- **HOW TO COMPLETE THIS TASK**
Read the records beneath this task and copy every line that contains the string "computer".

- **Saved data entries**
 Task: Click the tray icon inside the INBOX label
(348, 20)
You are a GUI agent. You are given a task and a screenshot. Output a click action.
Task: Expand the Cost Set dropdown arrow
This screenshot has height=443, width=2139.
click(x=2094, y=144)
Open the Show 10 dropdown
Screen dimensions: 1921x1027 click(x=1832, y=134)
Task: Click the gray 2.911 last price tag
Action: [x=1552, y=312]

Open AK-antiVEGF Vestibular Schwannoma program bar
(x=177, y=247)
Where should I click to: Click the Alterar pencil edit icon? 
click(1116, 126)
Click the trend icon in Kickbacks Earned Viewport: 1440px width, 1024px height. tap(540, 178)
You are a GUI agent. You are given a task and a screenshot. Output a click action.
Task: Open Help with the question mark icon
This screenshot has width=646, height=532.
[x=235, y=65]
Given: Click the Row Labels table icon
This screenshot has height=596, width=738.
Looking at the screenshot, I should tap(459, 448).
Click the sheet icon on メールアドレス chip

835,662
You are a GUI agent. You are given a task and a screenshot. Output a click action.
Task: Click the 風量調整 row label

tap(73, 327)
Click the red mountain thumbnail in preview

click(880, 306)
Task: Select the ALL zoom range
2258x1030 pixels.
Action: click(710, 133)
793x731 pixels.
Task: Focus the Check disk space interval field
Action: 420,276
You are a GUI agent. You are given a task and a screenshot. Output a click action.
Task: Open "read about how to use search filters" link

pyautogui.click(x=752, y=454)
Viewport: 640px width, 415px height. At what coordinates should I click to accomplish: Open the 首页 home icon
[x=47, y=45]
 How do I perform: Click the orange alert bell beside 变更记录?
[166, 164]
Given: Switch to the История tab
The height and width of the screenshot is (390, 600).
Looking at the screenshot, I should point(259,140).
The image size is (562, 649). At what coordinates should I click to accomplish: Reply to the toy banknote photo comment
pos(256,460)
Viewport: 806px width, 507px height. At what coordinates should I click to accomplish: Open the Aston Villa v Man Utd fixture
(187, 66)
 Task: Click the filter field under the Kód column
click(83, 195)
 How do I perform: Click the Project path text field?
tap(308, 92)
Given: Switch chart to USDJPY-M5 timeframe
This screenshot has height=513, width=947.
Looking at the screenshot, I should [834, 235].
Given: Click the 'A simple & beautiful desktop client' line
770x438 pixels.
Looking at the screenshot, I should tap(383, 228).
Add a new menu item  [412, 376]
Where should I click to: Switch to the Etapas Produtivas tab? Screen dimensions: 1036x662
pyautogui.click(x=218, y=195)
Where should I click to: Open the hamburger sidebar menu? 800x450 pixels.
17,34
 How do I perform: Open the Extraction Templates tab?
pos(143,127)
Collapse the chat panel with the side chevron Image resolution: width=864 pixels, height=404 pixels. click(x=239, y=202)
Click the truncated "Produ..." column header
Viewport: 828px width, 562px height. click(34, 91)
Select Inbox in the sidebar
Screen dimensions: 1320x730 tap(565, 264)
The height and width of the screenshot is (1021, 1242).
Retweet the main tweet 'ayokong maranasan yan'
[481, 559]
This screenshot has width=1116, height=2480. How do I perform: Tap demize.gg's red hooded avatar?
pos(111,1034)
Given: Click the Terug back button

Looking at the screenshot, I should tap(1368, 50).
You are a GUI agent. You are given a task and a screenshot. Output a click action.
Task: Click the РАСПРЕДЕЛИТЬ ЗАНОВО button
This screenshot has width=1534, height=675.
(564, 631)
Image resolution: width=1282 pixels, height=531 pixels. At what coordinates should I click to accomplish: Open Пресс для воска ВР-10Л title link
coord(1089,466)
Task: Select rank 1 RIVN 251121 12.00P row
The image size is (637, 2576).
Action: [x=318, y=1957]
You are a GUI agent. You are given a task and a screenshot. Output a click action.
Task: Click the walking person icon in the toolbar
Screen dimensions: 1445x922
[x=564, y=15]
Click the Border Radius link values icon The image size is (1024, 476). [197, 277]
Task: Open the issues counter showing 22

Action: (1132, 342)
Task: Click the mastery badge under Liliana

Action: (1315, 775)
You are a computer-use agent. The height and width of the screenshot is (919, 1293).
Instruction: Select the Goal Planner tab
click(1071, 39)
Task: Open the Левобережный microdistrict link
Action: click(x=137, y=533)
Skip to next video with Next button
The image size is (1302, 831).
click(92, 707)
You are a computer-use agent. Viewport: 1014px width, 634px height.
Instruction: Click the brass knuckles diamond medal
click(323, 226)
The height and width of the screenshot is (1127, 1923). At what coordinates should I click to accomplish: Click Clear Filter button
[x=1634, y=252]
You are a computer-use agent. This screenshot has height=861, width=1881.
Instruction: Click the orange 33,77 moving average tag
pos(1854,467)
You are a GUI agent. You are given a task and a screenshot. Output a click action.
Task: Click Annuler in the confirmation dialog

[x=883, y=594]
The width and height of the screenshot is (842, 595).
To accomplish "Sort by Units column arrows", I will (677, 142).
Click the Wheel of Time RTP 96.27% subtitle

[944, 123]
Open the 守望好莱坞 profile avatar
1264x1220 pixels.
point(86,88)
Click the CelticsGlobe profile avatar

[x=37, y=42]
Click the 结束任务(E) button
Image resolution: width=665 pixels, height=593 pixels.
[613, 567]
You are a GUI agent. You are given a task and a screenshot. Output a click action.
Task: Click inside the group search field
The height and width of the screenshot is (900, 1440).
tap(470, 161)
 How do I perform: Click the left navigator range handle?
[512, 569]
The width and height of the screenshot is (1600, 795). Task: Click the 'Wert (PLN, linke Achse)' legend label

- **RESULT FOR THIS TASK**
You are a computer-use agent. The height and width of the screenshot is (919, 1293).
You are a computer-use agent. Viewport: 1014px width, 634px height.
You are a computer-use agent. This screenshot has height=861, width=1881.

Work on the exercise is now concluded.